El peculiar estilo de los cineastas busca hacer hincapié en aquello temas que, justamente por estos acuerdos tácitos de silencio, no son dichos. El tema de la masculinidad, por citar un ejemplo, ilustra bien la idea. El uso desmedido de apelativos masculinos, la necesidad de “buscar mujeres” y el hecho de que los conflictos se desaten exclusivamente por la presencia de féminas demuestran esto. A fin de cuentas, la masculinidad se ve amenazada en un contexto transgresor como el de los 90: violencia y modernidad. Asimismo, la violencia tiene un origen supuestamente ”encomiable”: proteger el honor —encarnado por la mujer—, que tanto define nuestro concepto de “posesión”. Porque los personajes en La bronca son de los que no poseen. Deben, finalmente, aferrarse a algo, lo que sea.
He ahí insatisfacción. Estamos ante personas heridas o hastiadas, marcadas por un período histórico que mantiene las mismas características. Cada uno, a su manera, trata de mantener la compostura ante una sociedad que, por otra parte, parece seguir dándoles la espalda.
Bob Montoya aún no puede sentirse realizado, si su carrera tambalea entre el éxito asegurado y el despido, y cuando su vocación de entrepeneur —con todo el entusiasmo que supone— parece no ser compartida por los monótonos compañeros de oficina. Su hijo claramente serpentea entre el hartazgo de su madre y la lejanía de su padre; de la misma forma en que se enfrenta al dilema entre lo conocido y violento (Perú), y lo lejano y pasivo (Canadá). Eso lo vemos también desde los personajes secundarios: el mejor amigo de Bob asume un rol acomodadizo, culposo, tratando de utilizar la “deuda” con Montoya a su favor, y viviendo una realidad en base al escape; la esposa de Bob vive una rutina al filo, buscando mediar entre los malos días de Bob, la extrañeza de su hijo y el estado creciente de conflicto que se viven en casa. Todos los personajes se mantienen en el limbo, en el camino hacia la implosión.
Los momentos finales de La bronca, por otro lado, definen el trayecto que ha sido marcado desde el mismo inicio del filme.
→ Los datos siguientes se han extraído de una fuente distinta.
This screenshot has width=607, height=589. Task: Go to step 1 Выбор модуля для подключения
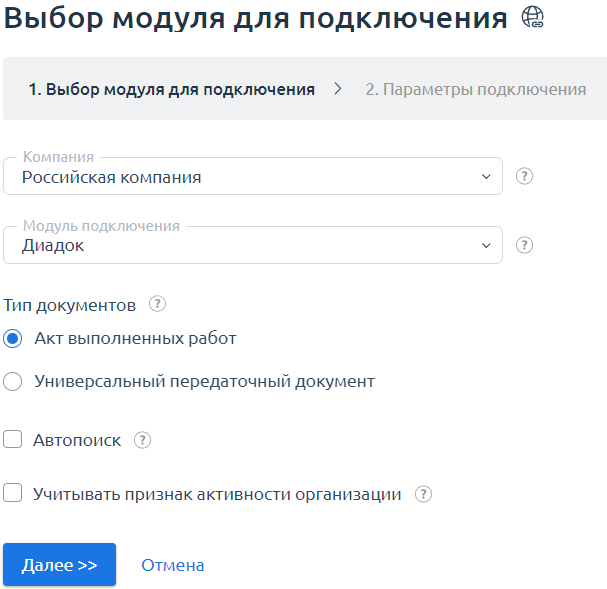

Ni bien lo vemos, nos parece que estamos ante un desenlace brutal, exaltadísimo, sacado de la nada. Es entonces cuando recordamos el camino vertiginoso que hemos recorrido desde nuestra llegada a Canadá: solo podemos entender los magistrales segundos climáticos —marcados por el descontrol, la exageración y el brote de lo físico— gracias al tempo narrativo anterior, lento pero inquietante, que nos ha tomado desprevenidos. Hay, entonces, una narrativa maquinada y preconcebida, como un sistema de relojería, en la que estamos, finalmente, ante una bomba de tiempo, más que deseosa por estallar, por ahondar en el caos.
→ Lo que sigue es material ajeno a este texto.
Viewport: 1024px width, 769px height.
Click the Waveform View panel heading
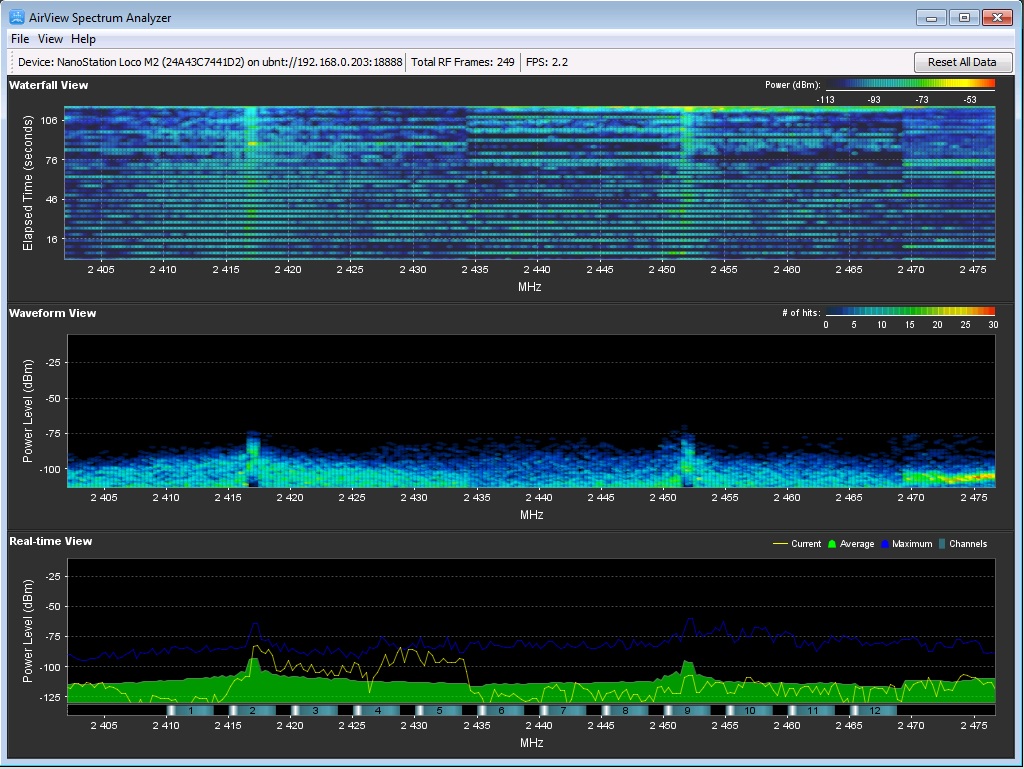53,313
Es un trabajo simplista, pero redondo. La cámara en mano, naturalista, fijada en los personajes, nos ayuda a adentrarnos en sus conflictos de familia. La peculiar iluminación —una mirada vívida y atractiva de los finos campos teñidos de hielo— hace que quedemos aún más prendidos de una historia aparentemente vacía.
Todo, lo narrativo, lo conceptual u lo técnico, sirven a un mismo propósito, una sola idea central. Es deconstruir la violencia, entenderla. Mostrarla en su faceta natural, pura, de rutina. Es lo absurdo de lo cotidiano. O como decía Luis Alberto Spinetta: “Ondas en aire. Ondas en Aire”.